DATA TO USE:
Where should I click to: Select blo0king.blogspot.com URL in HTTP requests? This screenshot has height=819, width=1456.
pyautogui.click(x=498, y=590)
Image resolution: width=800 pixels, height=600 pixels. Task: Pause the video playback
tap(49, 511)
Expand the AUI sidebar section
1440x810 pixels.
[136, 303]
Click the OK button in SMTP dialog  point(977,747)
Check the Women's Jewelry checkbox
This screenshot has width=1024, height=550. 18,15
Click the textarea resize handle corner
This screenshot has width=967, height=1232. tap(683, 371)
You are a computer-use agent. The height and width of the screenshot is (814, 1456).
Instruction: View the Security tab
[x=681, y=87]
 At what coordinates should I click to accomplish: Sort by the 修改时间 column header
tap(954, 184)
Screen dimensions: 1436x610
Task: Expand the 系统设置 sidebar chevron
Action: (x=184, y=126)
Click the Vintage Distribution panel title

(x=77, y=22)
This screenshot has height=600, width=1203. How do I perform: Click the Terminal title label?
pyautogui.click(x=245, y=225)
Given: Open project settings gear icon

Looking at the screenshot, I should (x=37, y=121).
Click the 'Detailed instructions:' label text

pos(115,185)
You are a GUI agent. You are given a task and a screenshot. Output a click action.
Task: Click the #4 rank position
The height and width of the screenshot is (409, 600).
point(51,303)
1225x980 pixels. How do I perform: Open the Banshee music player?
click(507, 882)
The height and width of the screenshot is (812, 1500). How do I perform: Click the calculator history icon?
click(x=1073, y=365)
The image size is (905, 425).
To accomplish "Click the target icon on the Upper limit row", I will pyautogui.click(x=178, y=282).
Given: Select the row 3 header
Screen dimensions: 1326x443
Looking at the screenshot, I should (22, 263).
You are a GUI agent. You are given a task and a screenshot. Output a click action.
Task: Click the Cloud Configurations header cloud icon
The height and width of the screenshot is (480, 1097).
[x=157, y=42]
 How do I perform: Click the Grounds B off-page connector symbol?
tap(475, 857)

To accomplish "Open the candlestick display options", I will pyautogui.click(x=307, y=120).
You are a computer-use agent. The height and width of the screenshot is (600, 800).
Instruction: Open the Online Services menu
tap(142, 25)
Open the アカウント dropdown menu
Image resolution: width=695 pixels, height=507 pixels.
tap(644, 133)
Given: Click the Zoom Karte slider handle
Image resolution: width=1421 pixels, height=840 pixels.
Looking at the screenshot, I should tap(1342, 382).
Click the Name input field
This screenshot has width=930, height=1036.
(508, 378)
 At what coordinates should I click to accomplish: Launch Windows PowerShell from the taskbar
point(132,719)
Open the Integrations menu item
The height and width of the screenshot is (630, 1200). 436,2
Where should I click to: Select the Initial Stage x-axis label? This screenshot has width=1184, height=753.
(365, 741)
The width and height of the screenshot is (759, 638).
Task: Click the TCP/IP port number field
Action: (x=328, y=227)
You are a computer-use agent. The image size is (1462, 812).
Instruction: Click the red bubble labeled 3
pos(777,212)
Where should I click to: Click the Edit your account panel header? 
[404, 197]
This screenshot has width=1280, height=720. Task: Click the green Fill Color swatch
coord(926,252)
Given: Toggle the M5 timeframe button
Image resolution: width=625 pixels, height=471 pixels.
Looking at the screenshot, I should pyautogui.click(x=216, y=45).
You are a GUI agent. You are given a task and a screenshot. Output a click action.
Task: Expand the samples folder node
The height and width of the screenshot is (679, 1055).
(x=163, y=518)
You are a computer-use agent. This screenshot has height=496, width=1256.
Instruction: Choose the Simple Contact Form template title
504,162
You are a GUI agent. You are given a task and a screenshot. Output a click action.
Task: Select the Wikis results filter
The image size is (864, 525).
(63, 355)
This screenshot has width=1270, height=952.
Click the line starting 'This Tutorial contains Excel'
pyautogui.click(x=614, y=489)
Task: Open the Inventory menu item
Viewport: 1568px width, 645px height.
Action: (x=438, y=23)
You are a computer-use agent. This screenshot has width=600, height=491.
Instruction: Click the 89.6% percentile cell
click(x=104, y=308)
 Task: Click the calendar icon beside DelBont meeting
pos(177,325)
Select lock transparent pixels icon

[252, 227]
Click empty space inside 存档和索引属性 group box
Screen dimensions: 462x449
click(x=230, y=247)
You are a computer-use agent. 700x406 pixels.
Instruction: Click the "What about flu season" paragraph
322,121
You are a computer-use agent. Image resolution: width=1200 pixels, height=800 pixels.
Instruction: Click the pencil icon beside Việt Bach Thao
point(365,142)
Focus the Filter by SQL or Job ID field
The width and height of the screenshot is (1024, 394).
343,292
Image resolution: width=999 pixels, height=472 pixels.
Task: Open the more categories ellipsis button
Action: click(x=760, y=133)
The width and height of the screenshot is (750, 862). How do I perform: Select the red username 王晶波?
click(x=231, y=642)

PROMPT:
Output exactly, and only, the lines running from the one that contains "You are a computer-use agent. 700x406 pixels." through the last line of the entries above.

REPLY:
You are a computer-use agent. 700x406 pixels.
Instruction: Click the "What about flu season" paragraph
322,121
You are a computer-use agent. Image resolution: width=1200 pixels, height=800 pixels.
Instruction: Click the pencil icon beside Việt Bach Thao
point(365,142)
Focus the Filter by SQL or Job ID field
The width and height of the screenshot is (1024, 394).
343,292
Image resolution: width=999 pixels, height=472 pixels.
Task: Open the more categories ellipsis button
Action: click(x=760, y=133)
The width and height of the screenshot is (750, 862). How do I perform: Select the red username 王晶波?
click(x=231, y=642)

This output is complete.